• Exercise aim
Only the lines from the one containing "This screenshot has width=480, height=360." through the end of the data below are to be repeated, exactly as given, without pictures.

• Exercise material
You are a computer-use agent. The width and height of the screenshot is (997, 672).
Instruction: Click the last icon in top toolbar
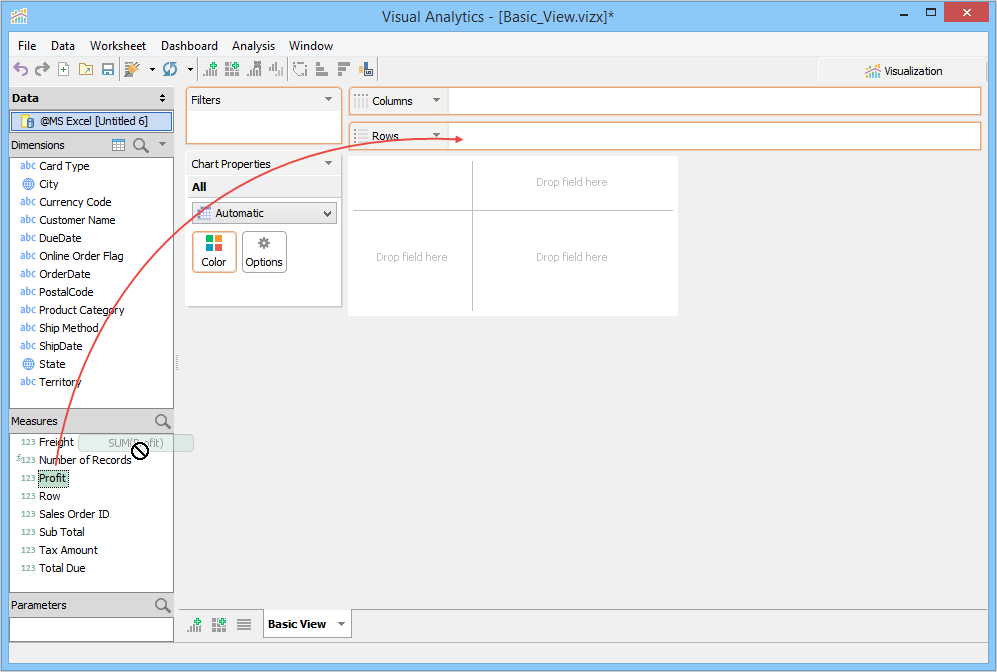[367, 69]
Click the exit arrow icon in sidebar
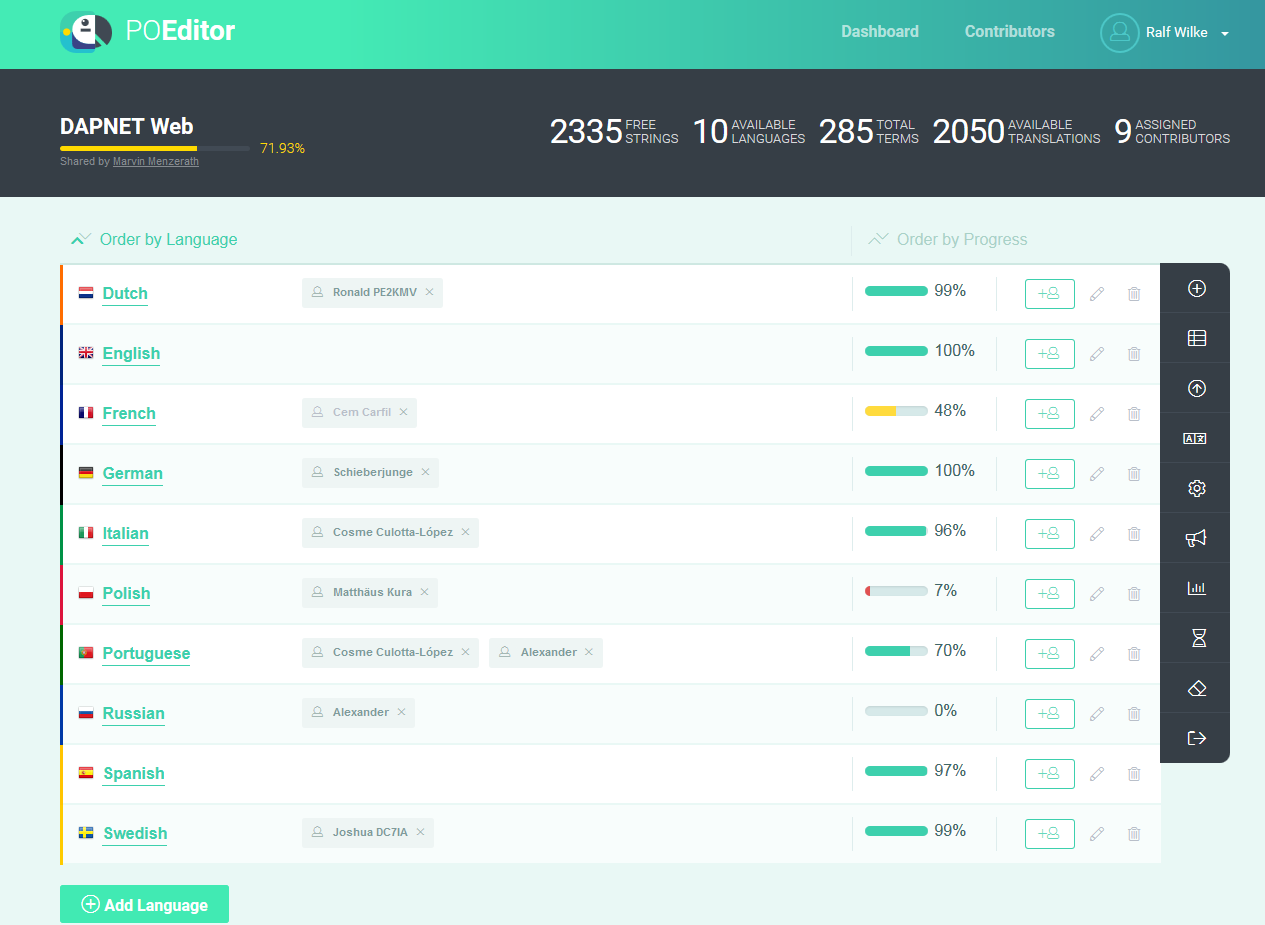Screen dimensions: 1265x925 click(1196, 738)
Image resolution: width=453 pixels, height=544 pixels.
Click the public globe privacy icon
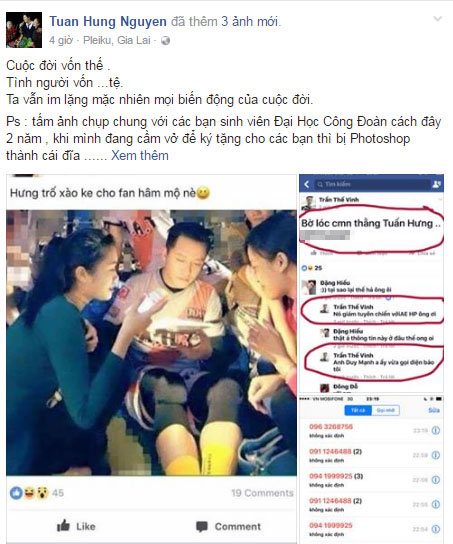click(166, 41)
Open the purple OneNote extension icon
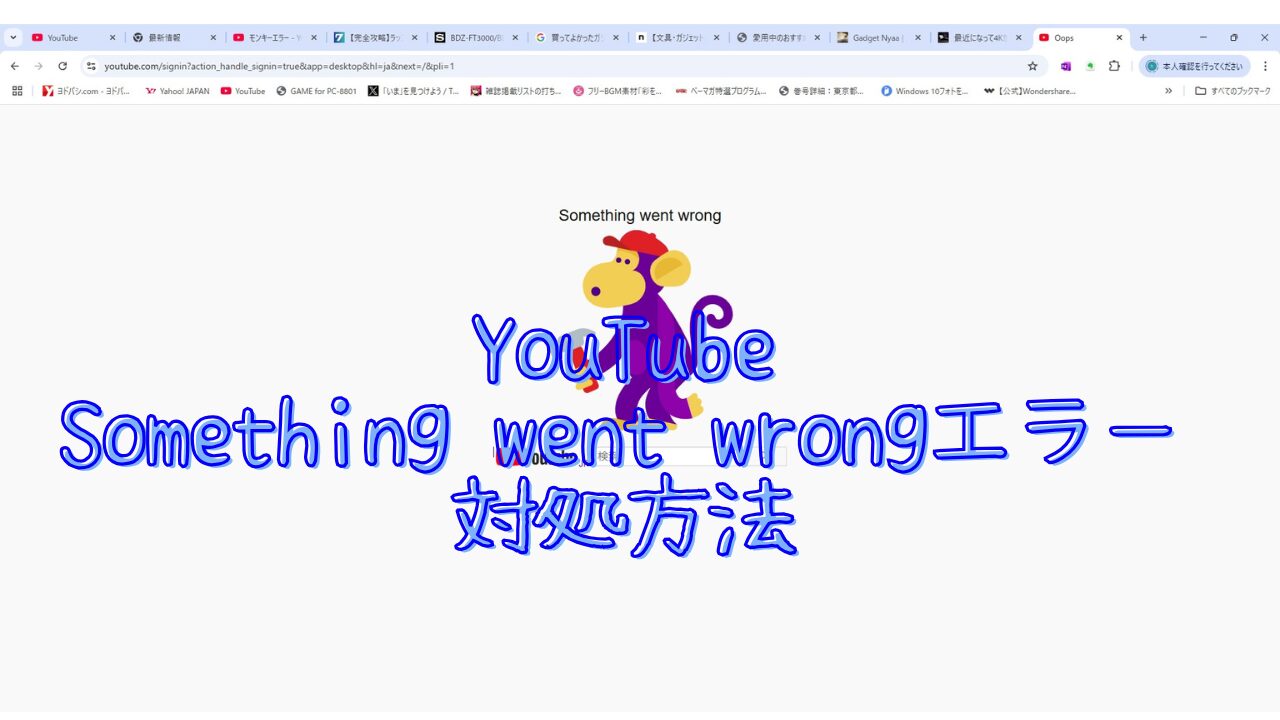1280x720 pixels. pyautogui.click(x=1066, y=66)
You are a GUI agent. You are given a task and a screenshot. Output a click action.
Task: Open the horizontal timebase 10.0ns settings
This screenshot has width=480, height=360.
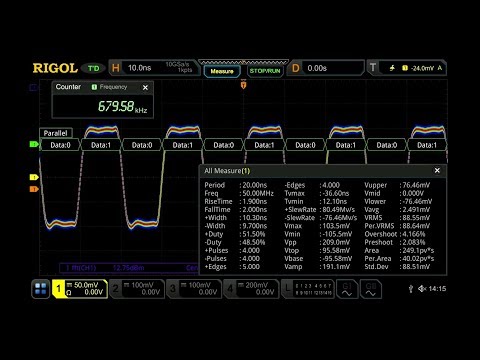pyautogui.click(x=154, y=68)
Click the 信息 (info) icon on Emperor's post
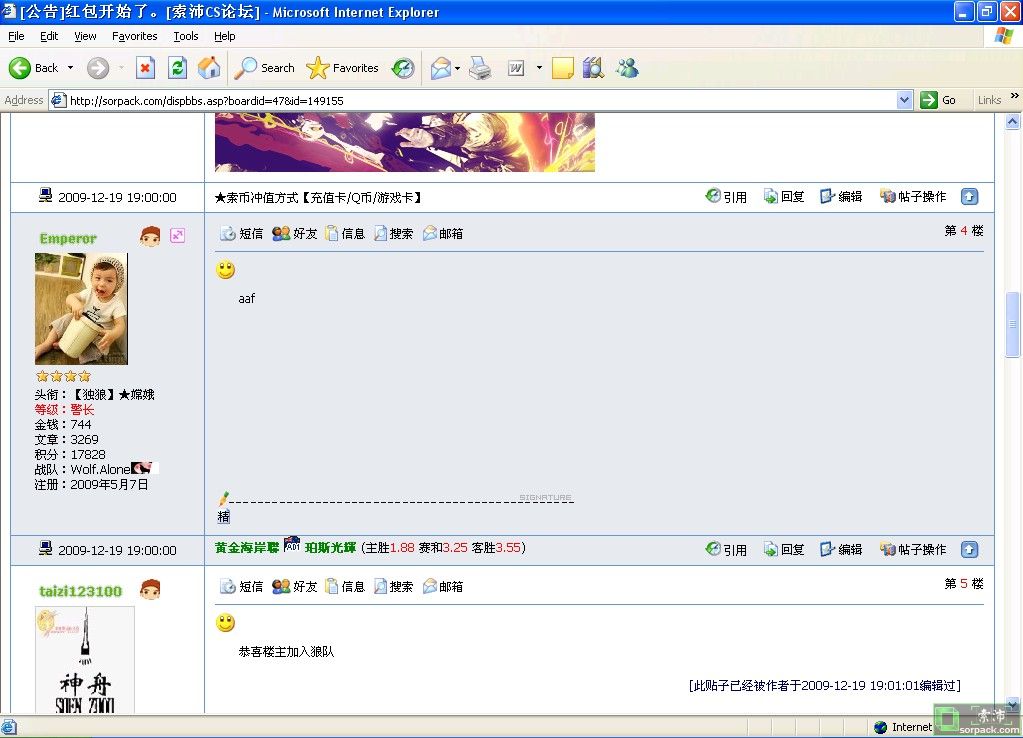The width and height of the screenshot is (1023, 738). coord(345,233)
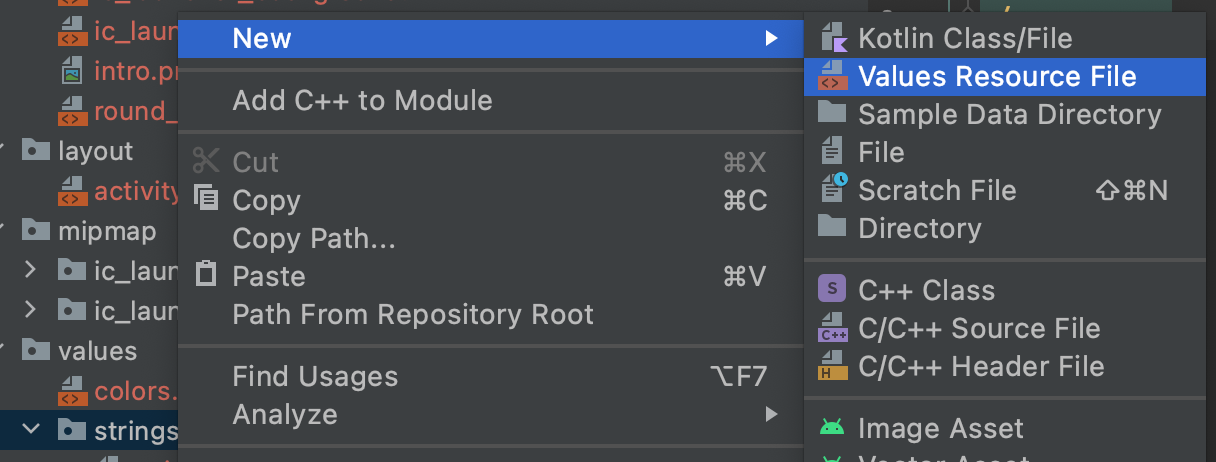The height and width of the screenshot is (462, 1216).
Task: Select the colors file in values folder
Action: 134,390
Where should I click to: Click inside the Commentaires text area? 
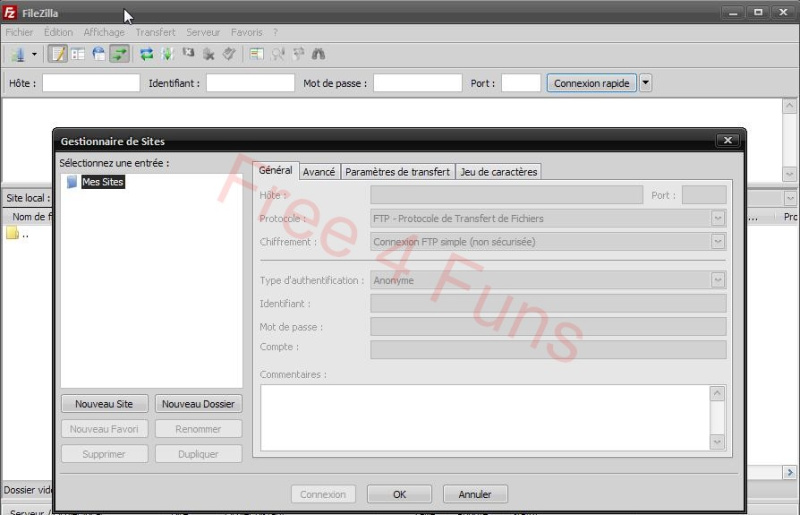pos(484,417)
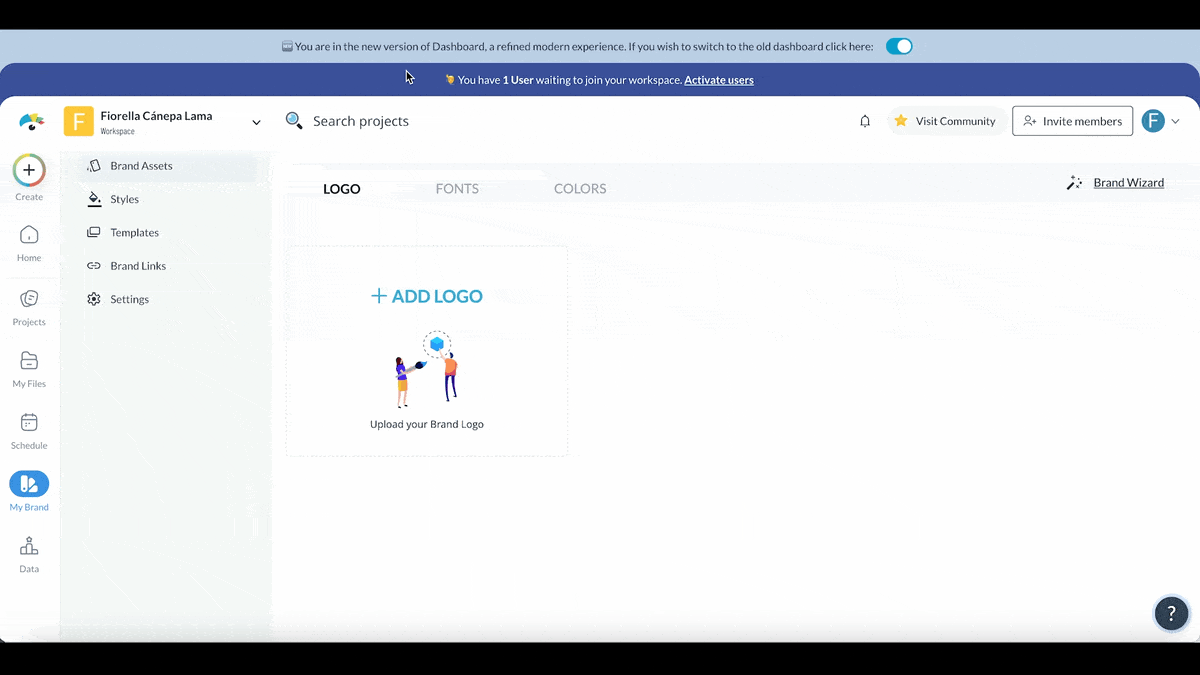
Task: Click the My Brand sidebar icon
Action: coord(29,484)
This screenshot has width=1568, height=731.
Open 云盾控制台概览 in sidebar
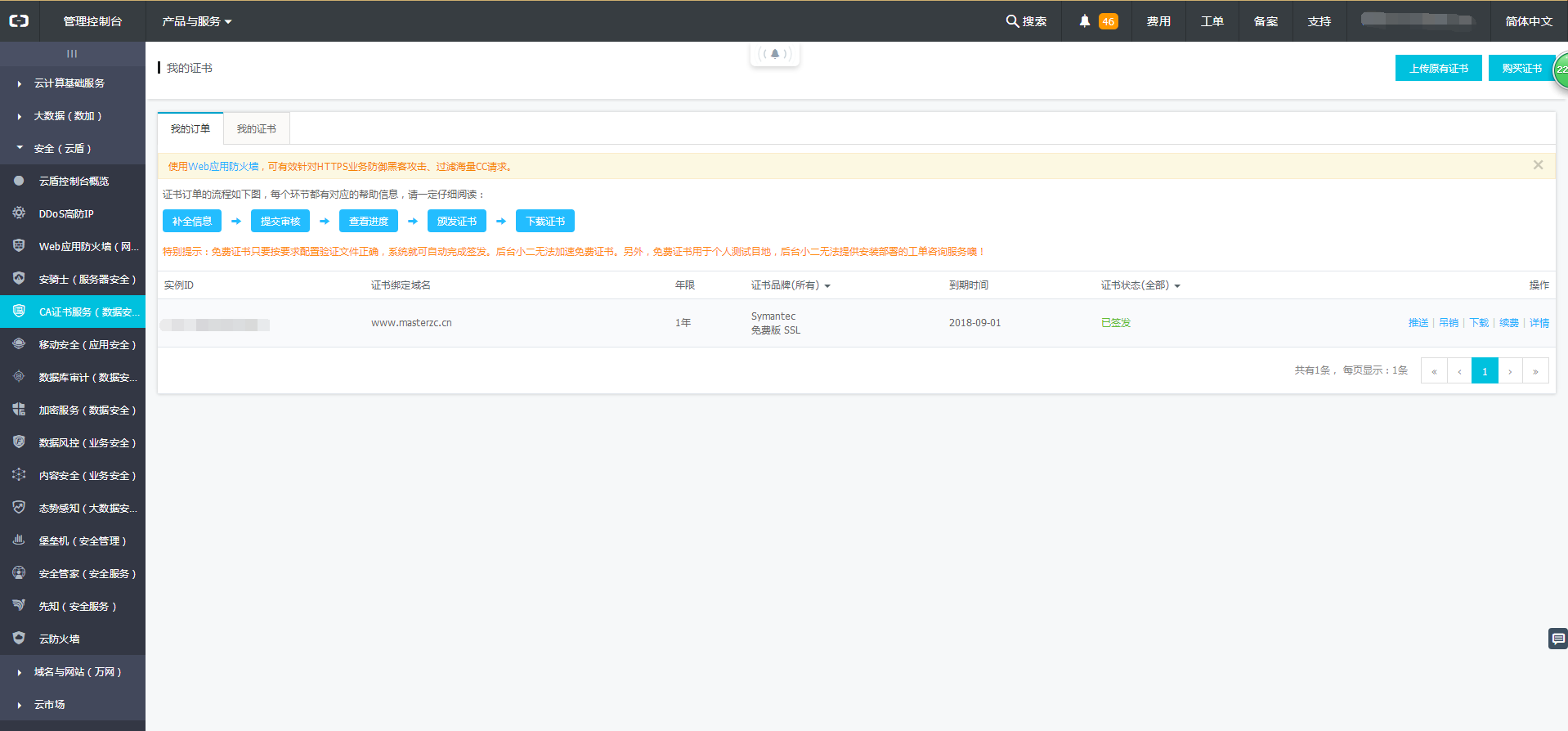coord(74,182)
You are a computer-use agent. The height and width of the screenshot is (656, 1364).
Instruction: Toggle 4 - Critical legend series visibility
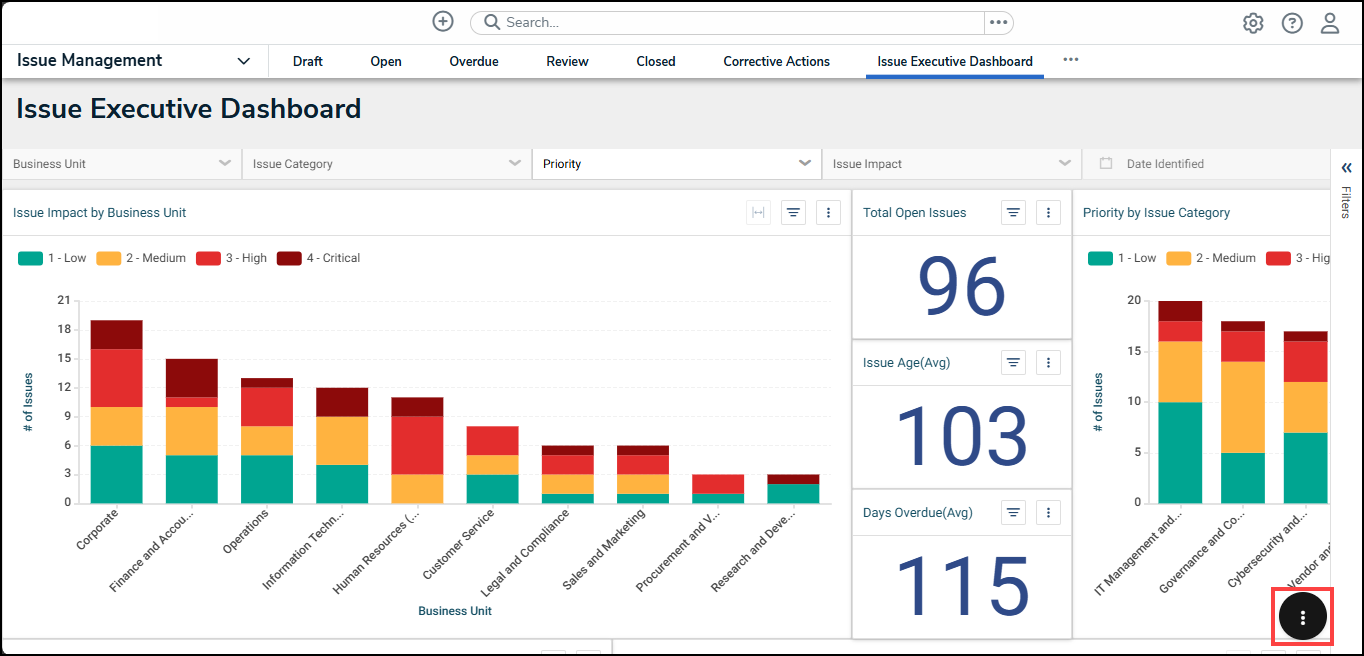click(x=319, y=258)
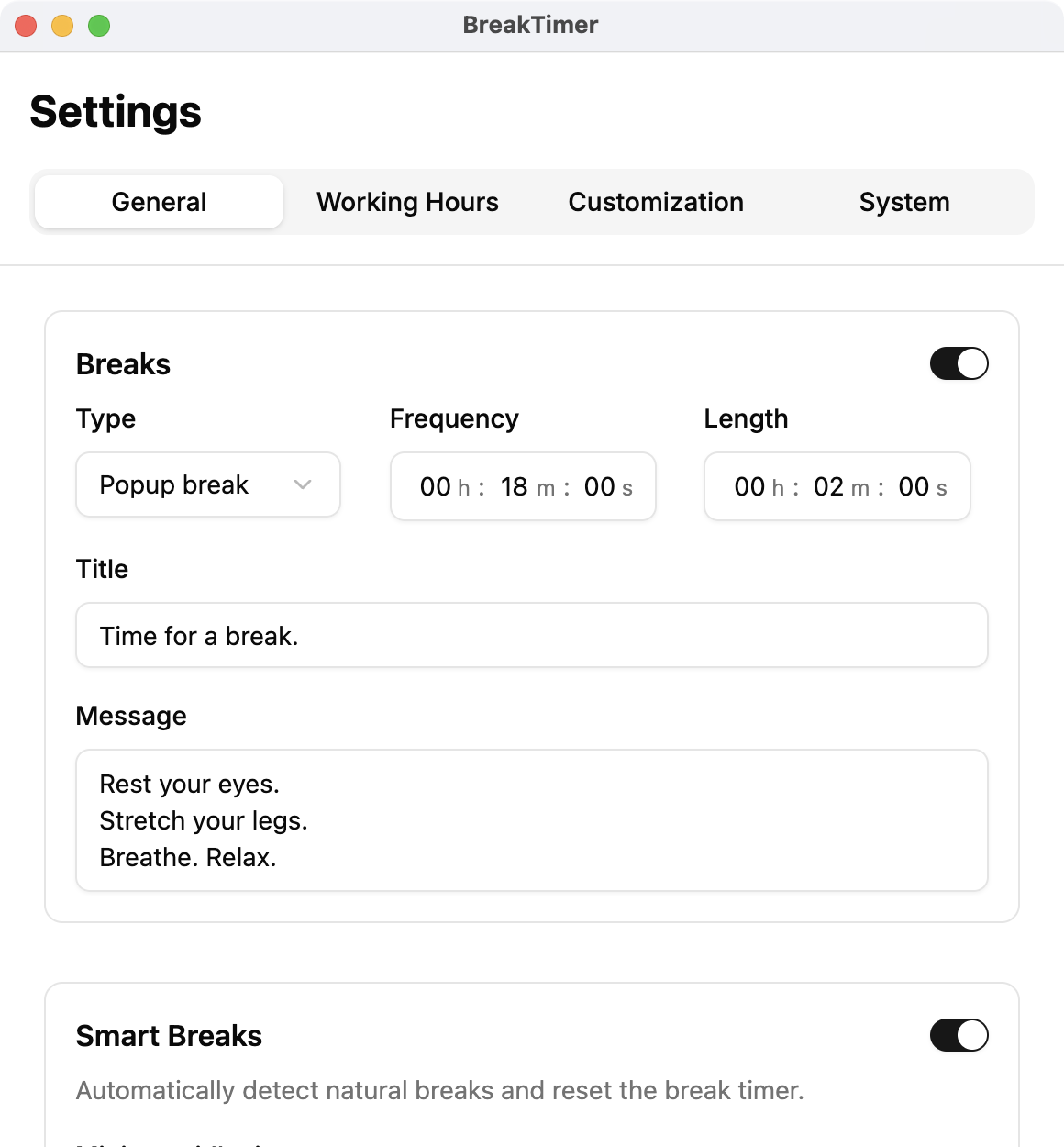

• Result of this exercise
This screenshot has width=480, height=360.
pyautogui.click(x=154, y=68)
Click the 信息 (info) icon on Emperor's post
The width and height of the screenshot is (1023, 738). coord(345,233)
The height and width of the screenshot is (462, 1216).
Task: Select the colors file in values folder
Action: 134,390
Where should I click to: Click inside the Commentaires text area? 
pos(484,417)
Task: Click the My Brand sidebar icon
Action: coord(29,484)
This screenshot has width=1568, height=731.
Open 云盾控制台概览 in sidebar
coord(74,182)
You are a computer-use agent. The height and width of the screenshot is (656, 1364).
Instruction: Toggle 4 - Critical legend series visibility
click(x=319, y=258)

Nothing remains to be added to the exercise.